Un voyage à Rome

Le Christ, Marie et le Pape étaient les grands amours de sa vie. Il était finalement arrivé tout près du Vice-Christ, en cette nuit du 23 au 24 juin 1946.

Le Christ, Marie et le Pape étaient les grands amours de sa vie. Il était finalement arrivé tout près du Vice-Christ, en cette nuit du 23 au 24 juin 1946.

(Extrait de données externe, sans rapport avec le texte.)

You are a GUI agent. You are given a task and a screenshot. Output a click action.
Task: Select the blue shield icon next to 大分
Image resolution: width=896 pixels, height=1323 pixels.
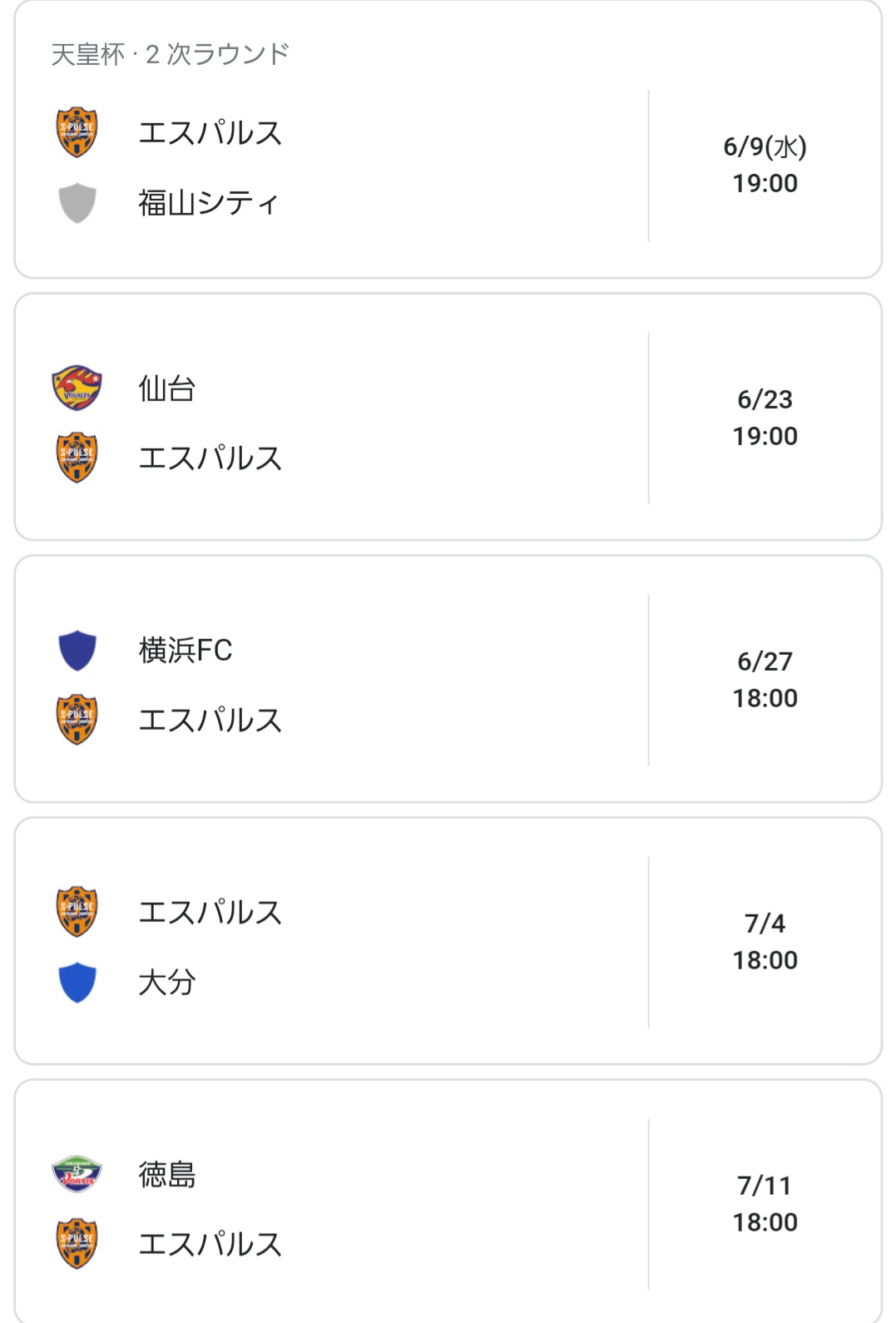tap(77, 982)

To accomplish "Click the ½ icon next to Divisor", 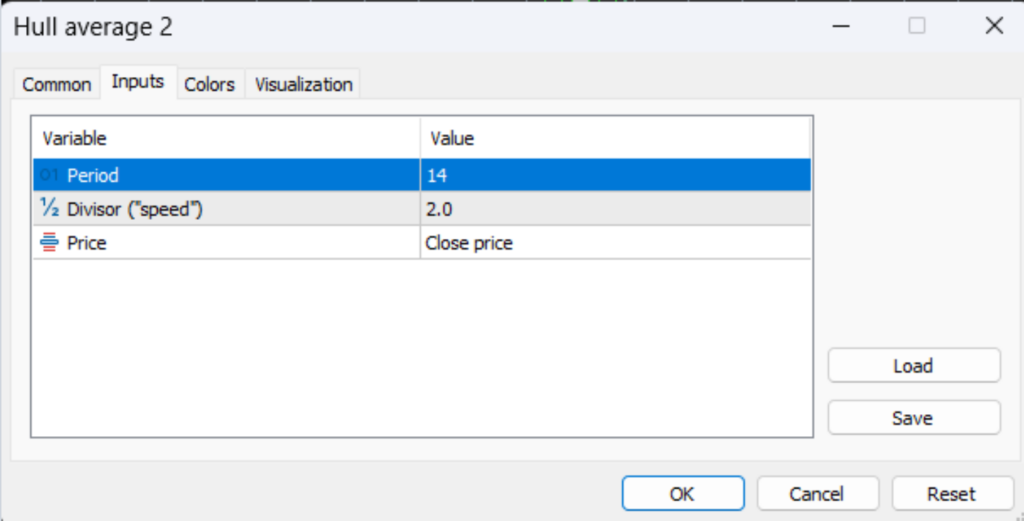I will tap(49, 209).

Allant sur la terrasse de l’appartement de la place Città Leonina où quelques-uns de ses fils habitaient, à Rome, le Père se rendit compte qu’il était très près, en ligne droite, des appartements du pape. Seules l’en séparaient la rue et la caserne des gardes suisses. À la tombée de la nuit, les fenêtres éclairées du palais apostolique laissaient entrevoir la silhouette de Pie XII. Profondément ému, l’abbé Escriva passa toute la nuit sur la terrasse en prière, veillant sur le repos du saint-père.

Premiers jours à Rome

Que de souvenirs ! Quand, du temps de Pie XI, il parcourait Madrid d’un bout à l’autre, enveloppé dans son manteau, il récitait le chapelet et s’imaginait en train de recevoir la communion des mains du pape. Le pape était devenu un de ses trois amours, avec le Christ et Marie. Et maintenant, il était là. C’était la nuit du 23 au 24 juin 1946. La fraîcheur de l’aube romaine le surprit sur la terrasse, le corps épuisé mais l’âme remplie d’une joie ineffable.

Une forme juridique pour un phénomène pastoral nouveau

Il n’en pouvait plus, certes, car il était arrivé à Rome après un voyage qui avait été une véritable aventure…

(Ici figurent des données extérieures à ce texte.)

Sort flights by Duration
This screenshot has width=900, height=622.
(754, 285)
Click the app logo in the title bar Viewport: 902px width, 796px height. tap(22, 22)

L’Œuvre avait surmonté la phase de la gestation. Elle avait désormais besoin d’une approbation pontificale qui garantisse la sécularité de ses fidèles, l’unité et l’universalité de ses activités apostoliques dans tous les diocèses du monde et le gouvernement centralisé de toutes ces initiatives apostoliques. L’érection diocésaine ne suffisait plus. Mais quel vêtement juridique donner à cette approbation ? Le droit canonique n’offrait aucune formule qui corresponde à un phénomène pastoral nouveau, celui de chrétiens courants qui cherchent à se sanctifier au milieu du monde dans l’exercice de leur travail professionnel ordinaire, phénomène qui ne ressemblait qu’à la vie des premiers chrétiens. Álvaro del Portillo s’était rendu à Rome à deux reprises pour, au nom du Père, chercher un chemin. Mais il avait trouvé porte close. L’Œuvre, lui avait-on dit, arrivait un siècle trop tôt. Il fallait donc que le fondateur vienne…

Mais le Père était gravement malade. Depuis 1944 au moins, il souffrait d’une forme aiguë de diabète. « Les médecins prétendent, disait-il alors, que je peux mourir d’un moment à l’autre. Quand je vais me coucher, je ne sais pas si je me relèverai. Et quand je me lève le matin, je ne sais pas si j’arriverai au soir. » Le médecin, un spécialise très connu, lui dit, à propos du projet de voyage : « Je ne réponds pas de votre vie. » Mais il fallait l’entreprendre, et il le fit.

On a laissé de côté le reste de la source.